And the picture of Marbury presented in most constitutional law classes is one in which the heroic chief justice, John Marshall, refutes one bad argument after another against judicial review, thus casting the Court in its majestic role as the expositor of the Constitution. Put aside the fact . . .that this story bears little resemblance to what Marbury v. Madison was actually about in its historical context. The key point is that constitutional law is defined, from the beginning, as the study not of the Constitution but of judicial review under the Constitution. In a sense, the rest of Constitutional law is a series of footnotes to Marbury. Once the key question - who decides? -- is behind us, the rest of the course can be devoted to such interesting questions as "What does the Supreme Court think about freedom of speech?" "What does the Court think are proper procedures for welfare administration?" What is the Court's opinion of term limits?" and the like. Students learn to parse cryptic opinions for clues about what the justices are thinking, to use doctrinal language out of Supreme Court opinions rather than the language of the Constitution, to manipulate multipart tests, and to speculate about the authority of plurality opinions and concurrences -- al this in place of serious reflection on the words of the Constitution, its historical context, or the philosophy of government that it reflects. Much constitutional doctrine has no actual content, but simply tells us how or little regard the Court will have for the decisions of the representatives of the people: strict scrutiny, rational basis, and the like.
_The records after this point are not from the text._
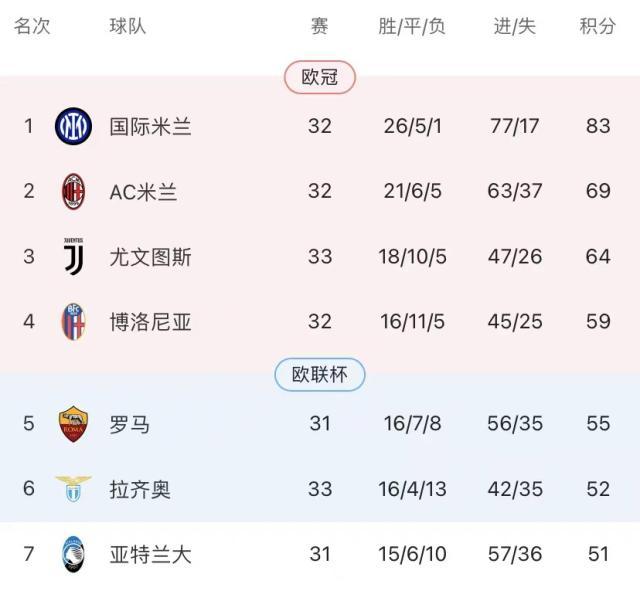Open the AC米兰 team page
The width and height of the screenshot is (640, 591).
[143, 192]
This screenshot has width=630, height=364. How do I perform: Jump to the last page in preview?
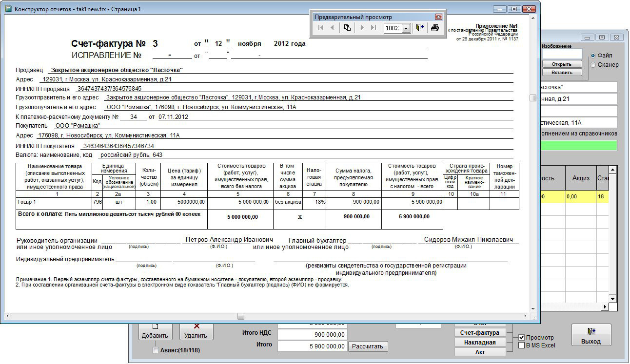pyautogui.click(x=374, y=28)
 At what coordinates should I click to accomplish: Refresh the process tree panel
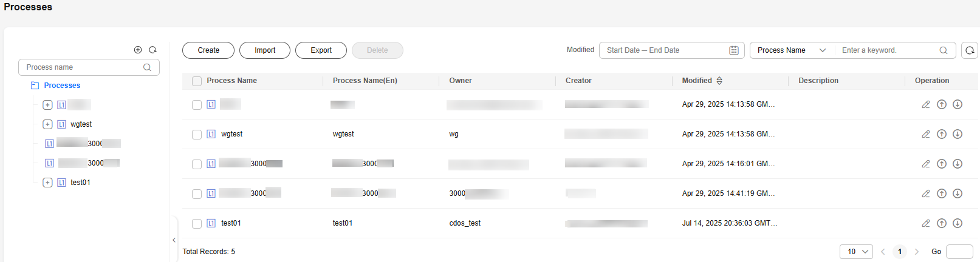(x=153, y=50)
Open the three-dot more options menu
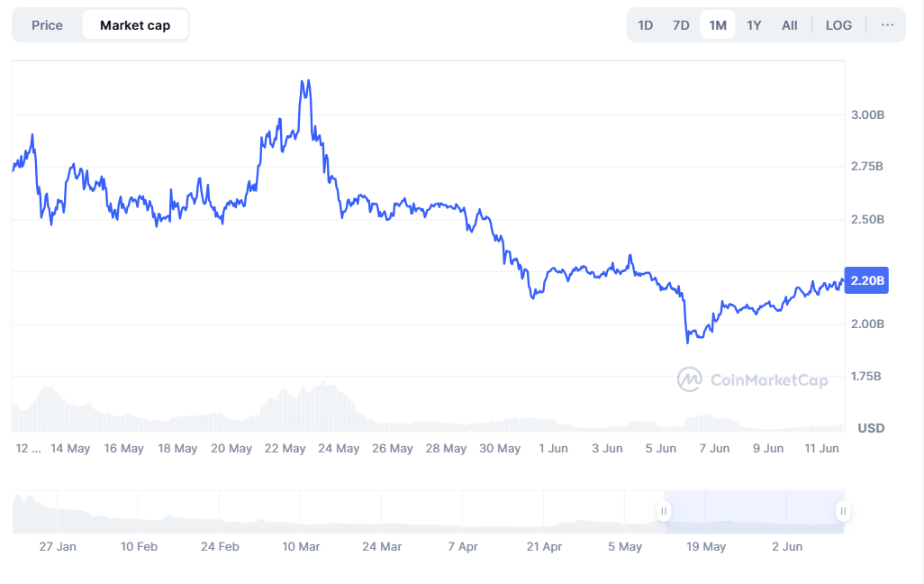924x584 pixels. click(x=888, y=25)
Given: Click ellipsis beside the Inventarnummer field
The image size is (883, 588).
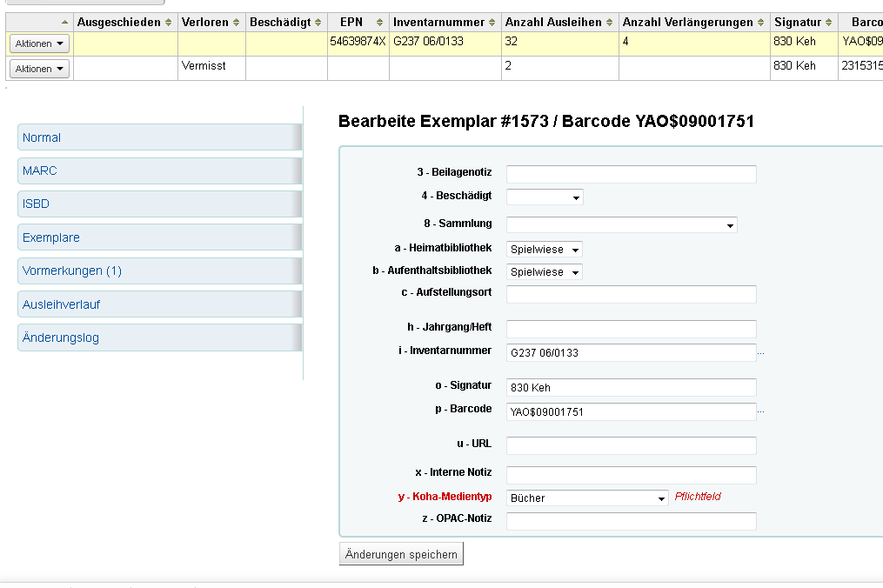Looking at the screenshot, I should point(760,353).
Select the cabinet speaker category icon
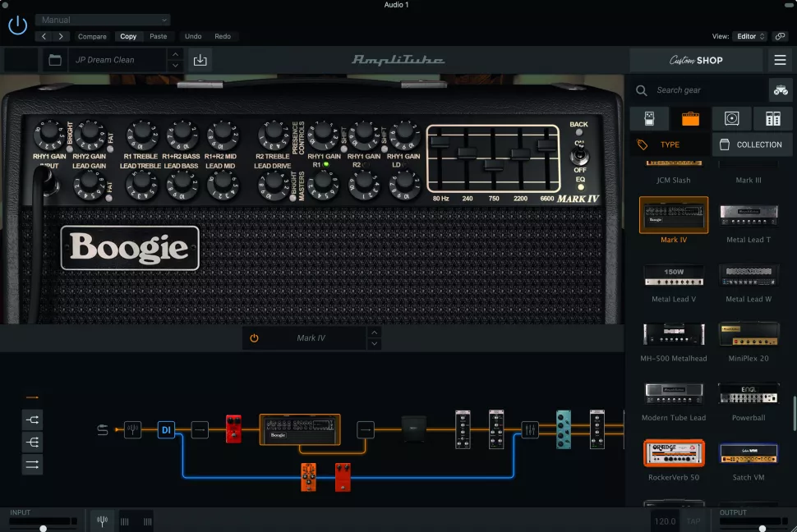Image resolution: width=797 pixels, height=532 pixels. point(731,118)
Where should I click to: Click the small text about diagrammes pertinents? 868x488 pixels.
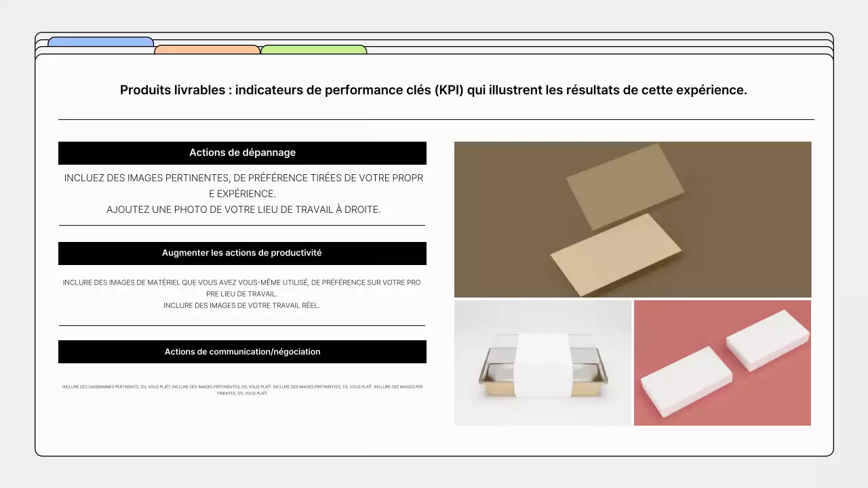click(x=242, y=391)
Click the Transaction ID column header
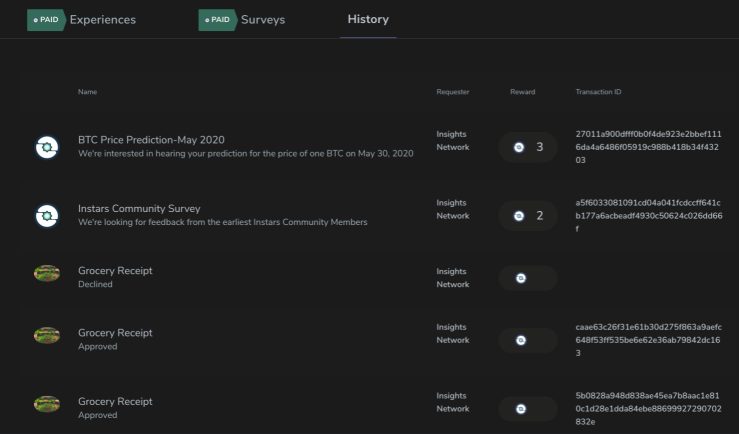This screenshot has width=739, height=434. (x=599, y=92)
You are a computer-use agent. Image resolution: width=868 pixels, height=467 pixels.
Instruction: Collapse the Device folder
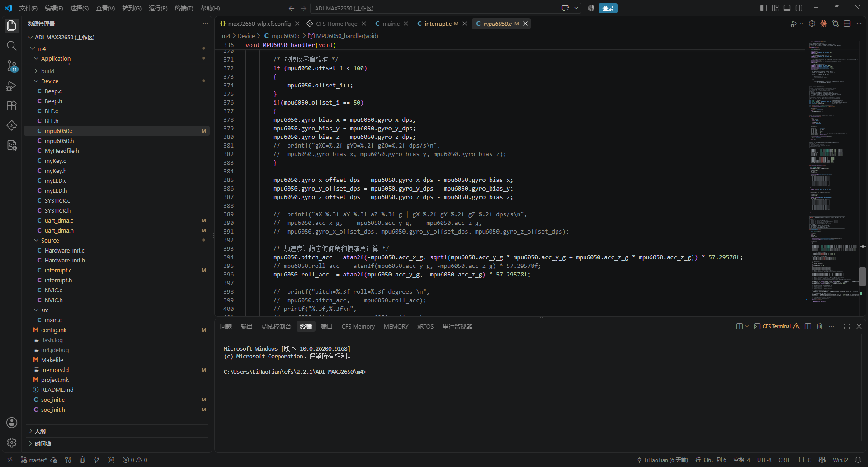pyautogui.click(x=50, y=81)
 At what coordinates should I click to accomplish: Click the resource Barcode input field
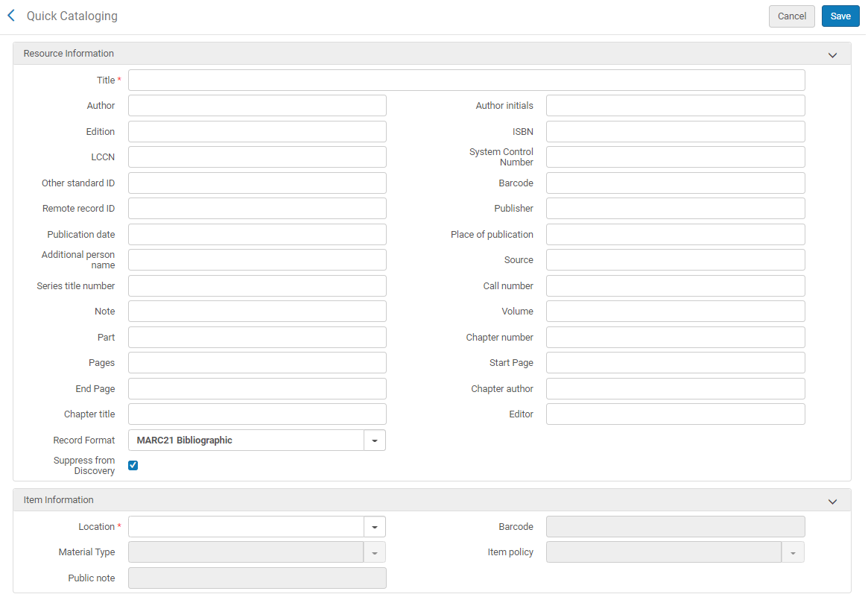[x=675, y=183]
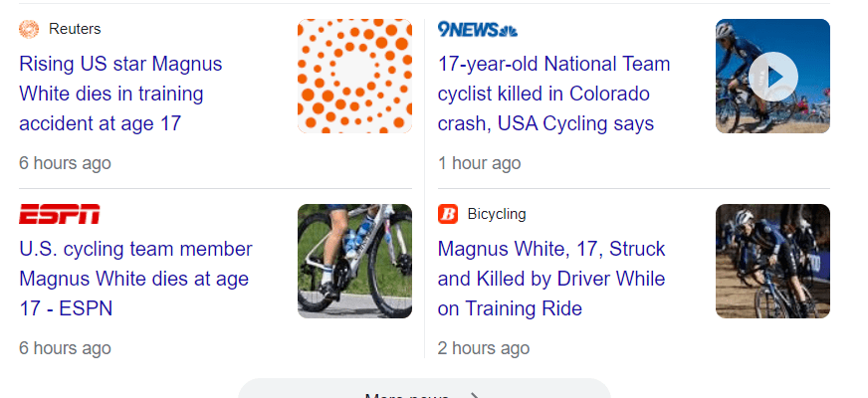Click the 'Bicycling' source name text
Screen dimensions: 868x398
pyautogui.click(x=497, y=214)
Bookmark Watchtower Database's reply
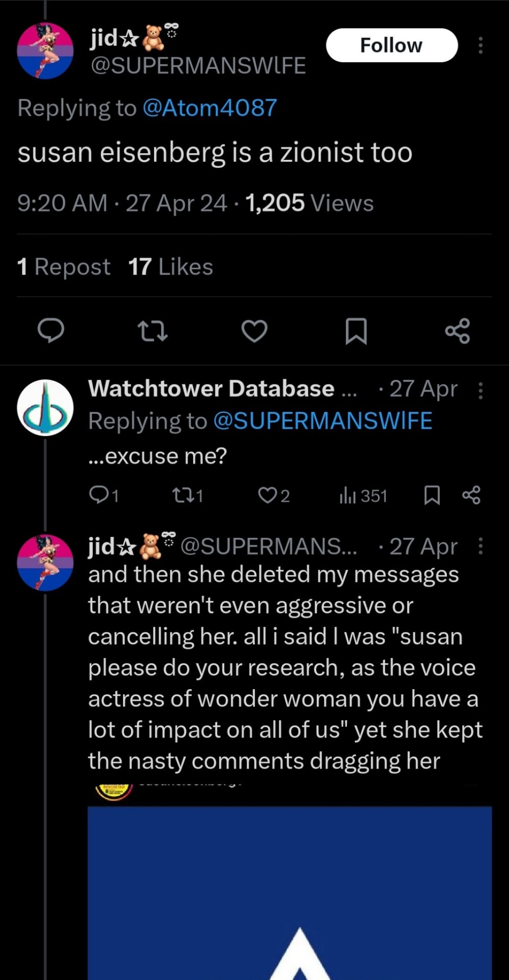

..... [Then most standard constitutional history courses] get to Cooper v. Aaron, in which the notion comes forth that the opinions of the Supreme Court are actually on a level with the Constitution itself. The Court's opinions, the Court opines, are not just interpretations of the law, but are themselves the supreme law of the land. So officials around the country who swear an oath to support and defend the Constitution of the United States are in fact swearing to uphold and defend the Supreme Court decisions, and not just the Constitution…..

It is no wonder that Supreme Court decisions declaring for themselves the extraordinary power to dictate to the rest of us with respect to such important subjects are treated as legitimate. That seems to be the way it has always been -- if history is studied in this way.

For observing that Marbury doesn't stand for judicial supremacy but that the Court asserts it inCooper v. Aaron, does Millhiser think that Professor McConnell opposes desegregation? Does Millhiser think that Professor Wolfe opposes desegregation? After all, it is Professor Wolfe who presumably edited McConnell's chapter in the book.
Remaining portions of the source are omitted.